Outlook: implications from our study and future demands for CI in pediatric SSD

For the first time, we can report on a considerable number of subjects with up to 4 years of follow-up post-operative. The best results were seen for age group 1. Above the age of 3;2 years, not only speech discrimination scores decreased, but also subjective benefit strongly decreased. Increase in speech discrimination still takes place after 1 year of hearing rehabilitation and highlights the importance of a long-term rehabilitation. Although a continued improvement was seen in late-implanted children over 3;2 years of age, our results show how important early CI implantation in SSD children is, given that the best results were obtained below this age. In our view, recommendation for implantation age is always a compromise between an age at surgery as old as possible and, with respect to auditory processing, an age as young as possible to avoid growing changes and central reorganisation. Based on our data, the data of previous studies and the knowledge on central reorganisation with potentially long-lasting changes in SSD, we recommend cochlear implantation in SSD children around the age of 12 months, and latest before the age of 3 years. Beyond this age, even more careful counseling is necessary as audiological and subjective benefit through the intervention may be absent.

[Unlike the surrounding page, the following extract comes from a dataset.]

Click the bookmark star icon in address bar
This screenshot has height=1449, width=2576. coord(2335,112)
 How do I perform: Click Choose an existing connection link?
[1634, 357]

As the number of implanted SSD children increases, implantation at an earlier age becomes more common. It should be our aim to identify congenital SSD children as early as bilaterally deaf children to achieve the best possible outcome with CI. Further prospective studies are needed to investigate long-term outcomes in speech discrimination in quiet/noise, localisation abilities, quality of hearing/life, tinnitus burden, stigmatisation, speech development and impact on educational/professional career.

Conclusion

Congenital SSD children benefit from cochlear implantation before the age of 3 years. Up to this point, they can achieve a successful hearing rehabilitation of the deaf ear with measurable subjective and objective benefit. CI surgery for older congenital SSD children must be carefully and individually evaluated; however, they should not be categorically excluded from consideration. If they receive a CI, more intensive training post-surgery has to be recommended. Earlier identification of congenital SSD children is necessary, along with prospective study designs, to gain further insight into long-term outcomes and factors for successful hearing rehabilitation.